The areas affected have a wide diversity of soil types and topography that often will not work well for conventional methods of reseeding. New and different ways will need to be tested and developed in these areas. There are many different methods and equipment that may work. All the technical aspects will need to be tested and shared amongst producers and ranchers. The extension and information sharing will be a very important element to the success of this program.

Area and Producers affected:
The 2006 census data (chart below) for Manitoba identifies the total forage acres at 7,100,204 acres. It assumes that 1/3rd of the “natural land” in the census is native hay 1,204,962 acres and the other 2/3rds 2,448,016 acres is native pasture. In the areas along Lake Manitoba, the ratio of native acres to tame acres is much higher.

2006 Census Data – Forage Acres
Rest of MB RMs Bordering Lake MB Grand Total
Native Hay




Native Pasture




Tame Hay




Tame Pasture




Grand Total




Lake Manitoba Estimate:
Forage Acres – The estimate is 75,000 acres native forages, and 45,000 acres of tame forages along the lake remains unproductive and in a slow recovery process, some requiring special restoration techniques.

Project activities:
Four main establishment sites will be identified throughout the province that will be representative of the soil types, topography and other features of the general area. The project coordinator will work closely with local MAFRI staff to identify the sites that will be contributed by local farmers.  The MFC will source and purchase seed and distribute to each site.

--

- [Set tasks]
a - In the passage on Manitoba forage land, how many acres of native forages along Lake Manitoba are estimated to remain unproductive?
b - Copy the section of the passage on Manitoba forage land that starts at "The areas affected" and ends at "is much higher.".

- [Available data]
--

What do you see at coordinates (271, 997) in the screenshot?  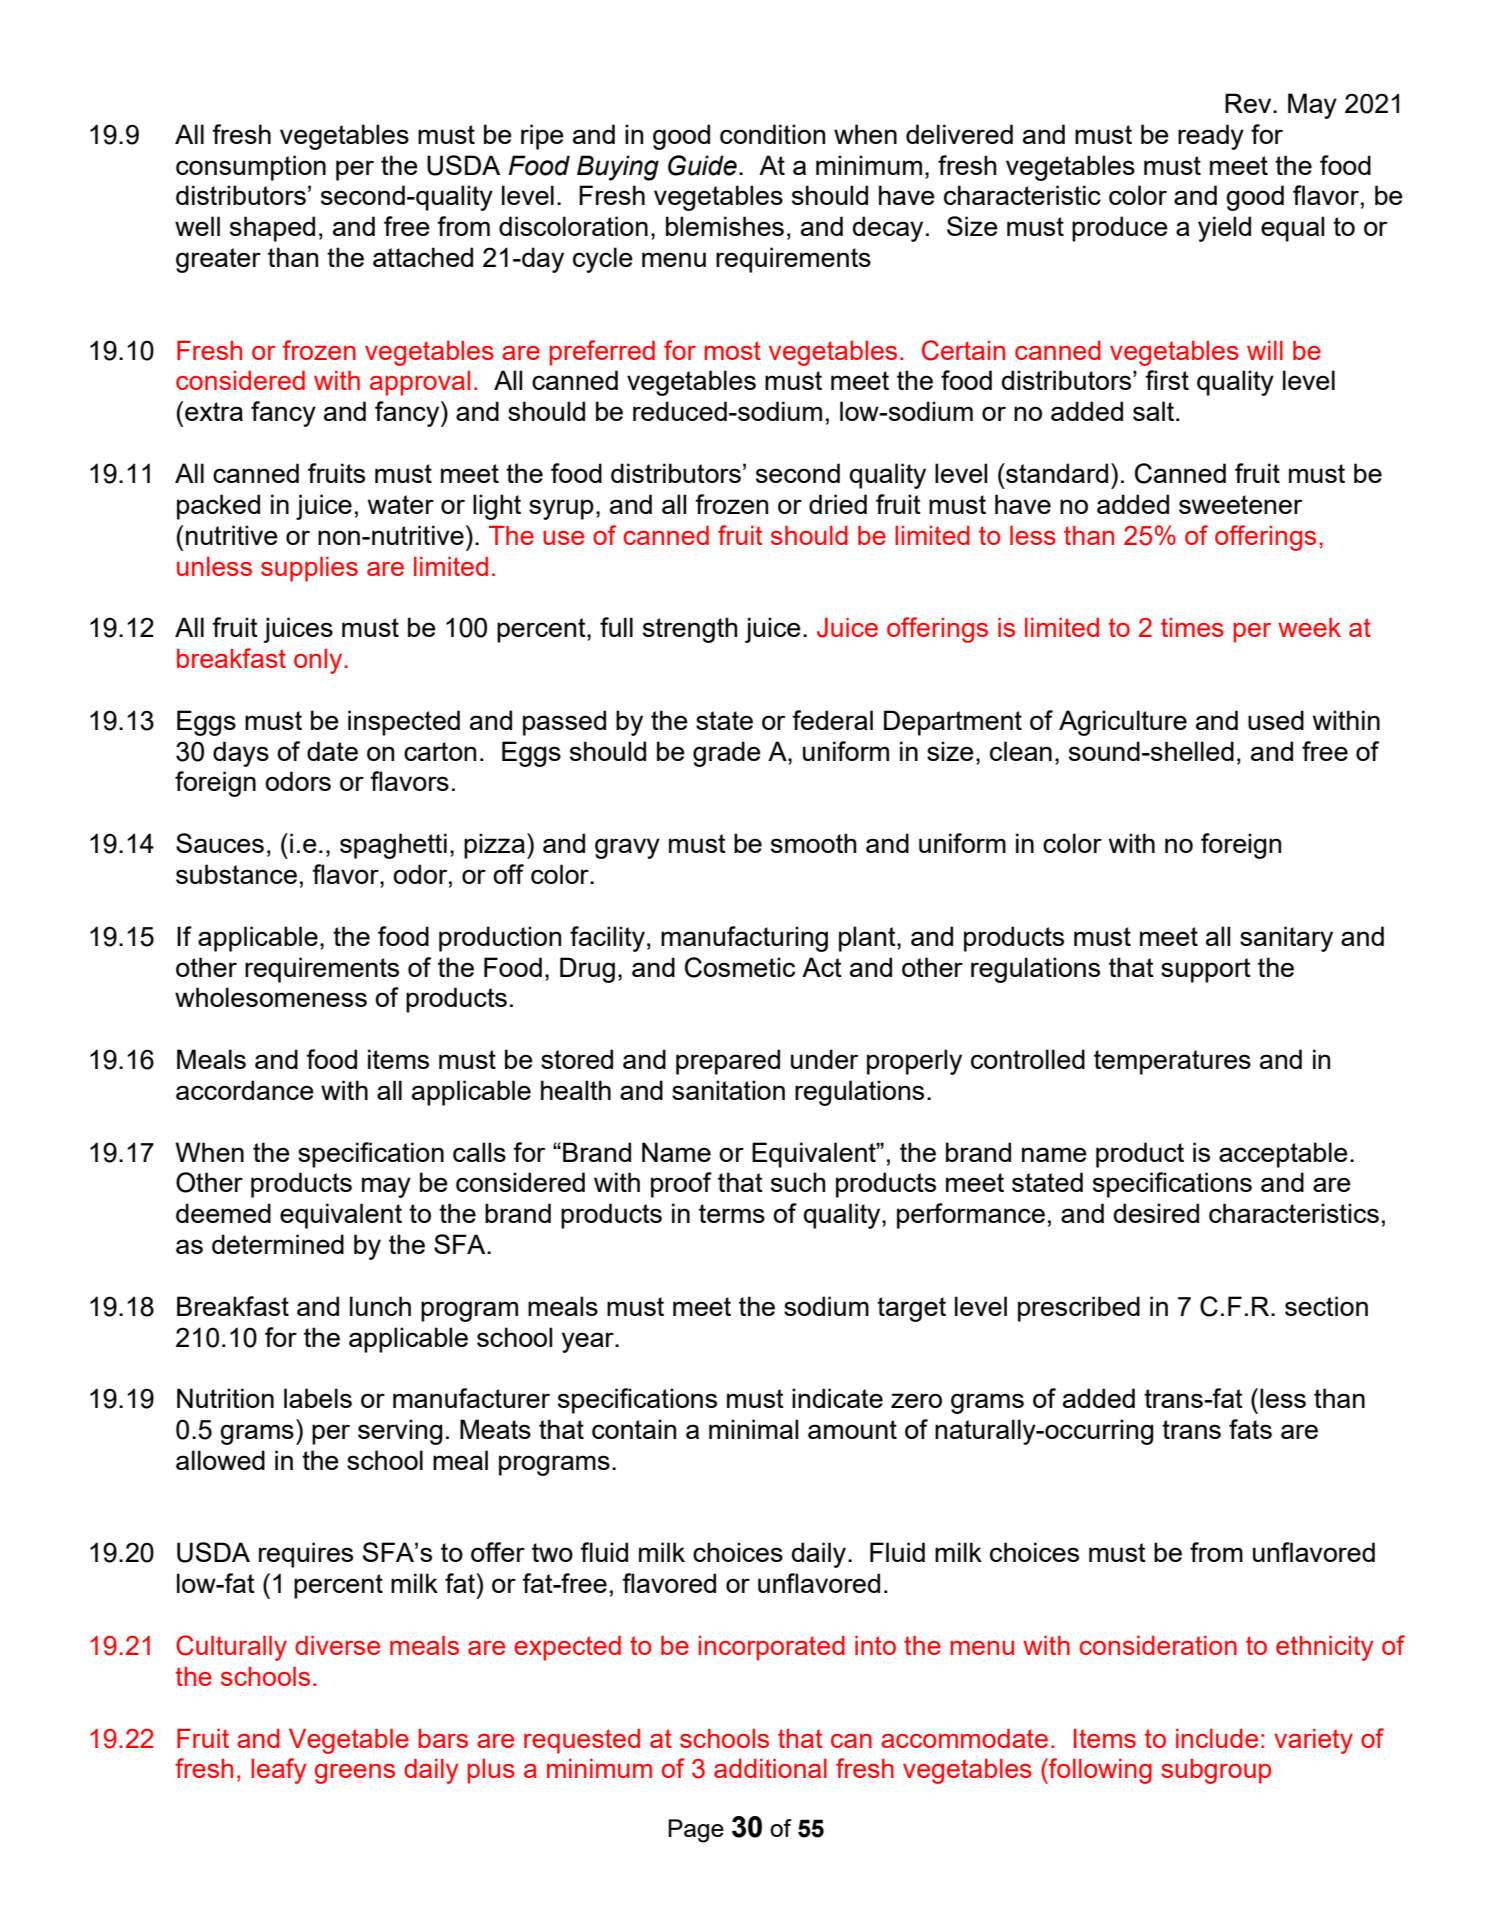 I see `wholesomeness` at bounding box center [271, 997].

--

- [Completed exercise]
a - 75,000 acres

b -
The areas affected have a wide diversity of soil types and topography that often will not work well for conventional methods of reseeding. New and different ways will need to be tested and developed in these areas. There are many different methods and equipment that may work. All the technical aspects will need to be tested and shared amongst producers and ranchers. The extension and information sharing will be a very important element to the success of this program.

Area and Producers affected:
The 2006 census data (chart below) for Manitoba identifies the total forage acres at 7,100,204 acres. It assumes that 1/3rd of the “natural land” in the census is native hay 1,204,962 acres and the other 2/3rds 2,448,016 acres is native pasture. In the areas along Lake Manitoba, the ratio of native acres to tame acres is much higher.